◆ About this exercise: Reproduce the whole listing that follows, character for character, and drop the images.
──────────
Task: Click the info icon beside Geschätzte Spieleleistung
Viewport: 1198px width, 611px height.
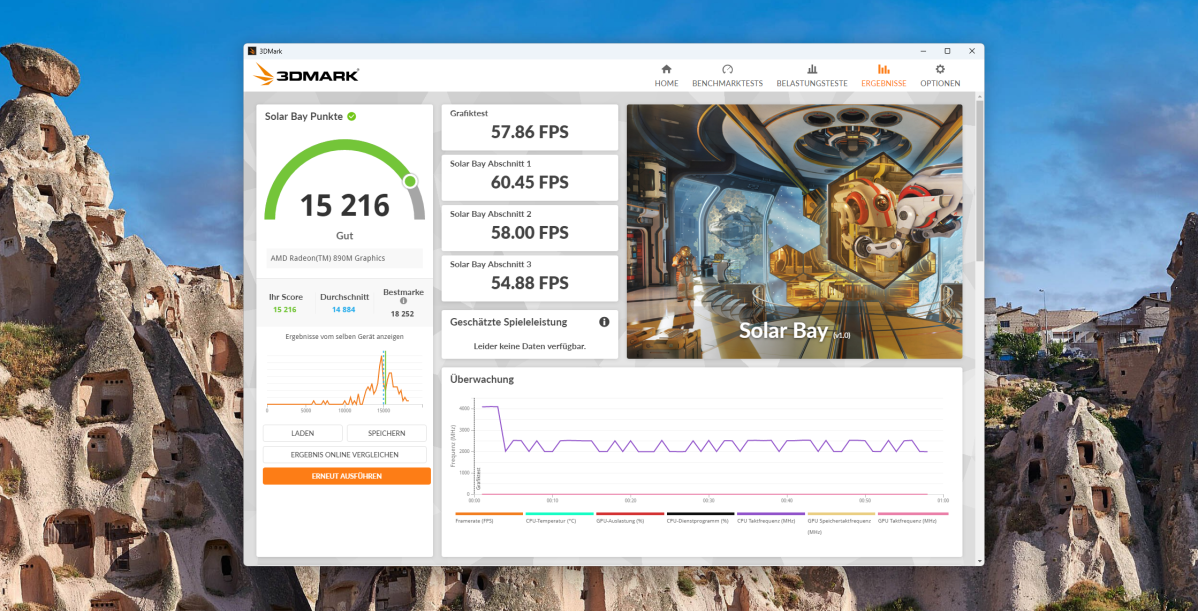Action: pos(604,322)
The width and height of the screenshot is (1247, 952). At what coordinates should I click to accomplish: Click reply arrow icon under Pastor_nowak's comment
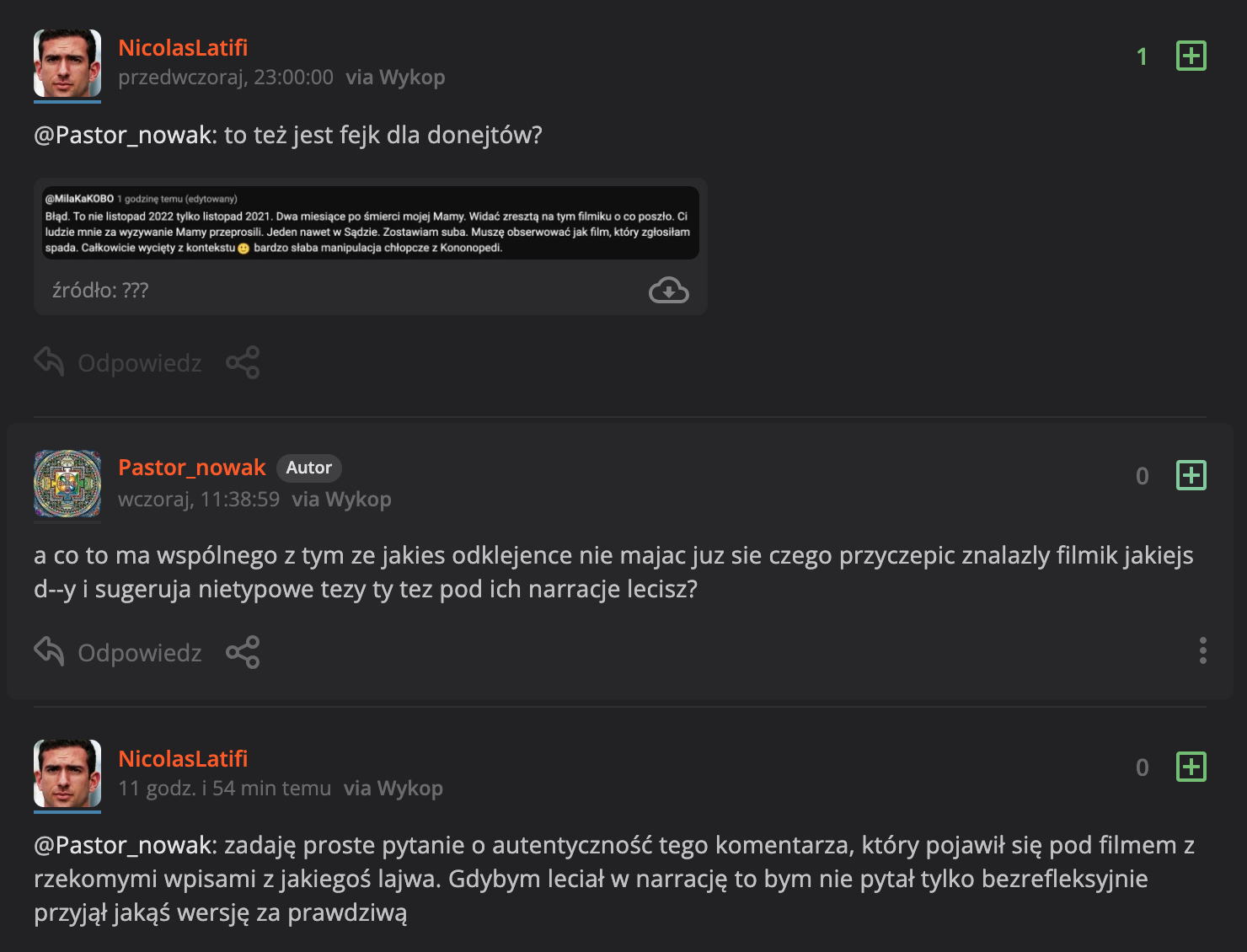[x=50, y=651]
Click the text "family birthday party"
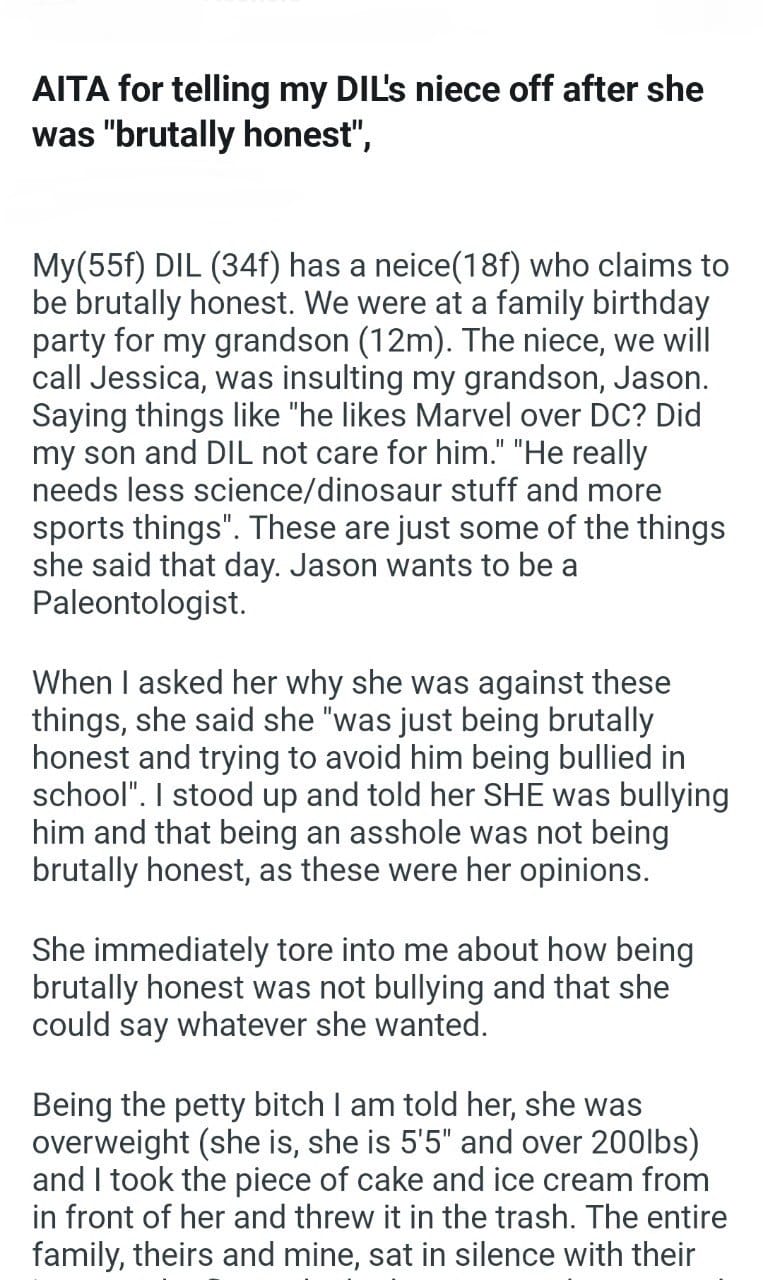Viewport: 763px width, 1280px height. tap(552, 303)
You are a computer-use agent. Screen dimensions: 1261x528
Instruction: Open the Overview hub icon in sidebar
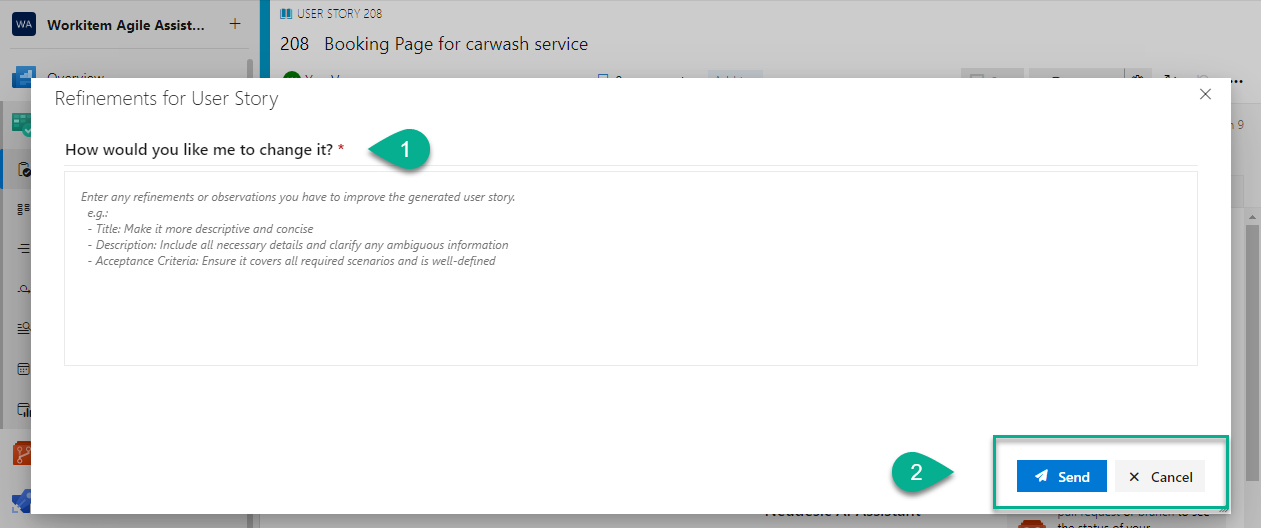(22, 76)
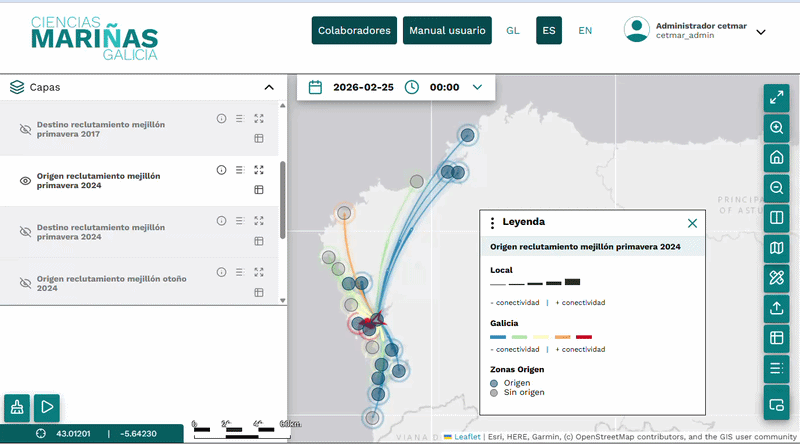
──────────
◆ Response:
Task: Click the info icon beside Geschätzte Spieleleistung
Viewport: 1198px width, 611px height.
Action: pos(604,322)
The width and height of the screenshot is (1247, 952). At what coordinates should I click to accomplish: Click reply arrow icon under Pastor_nowak's comment
[x=50, y=651]
Click the text "family birthday party"
Viewport: 763px width, 1280px height. tap(552, 303)
You are a computer-use agent. Screen dimensions: 1261x528
Instruction: Open the Overview hub icon in sidebar
(22, 76)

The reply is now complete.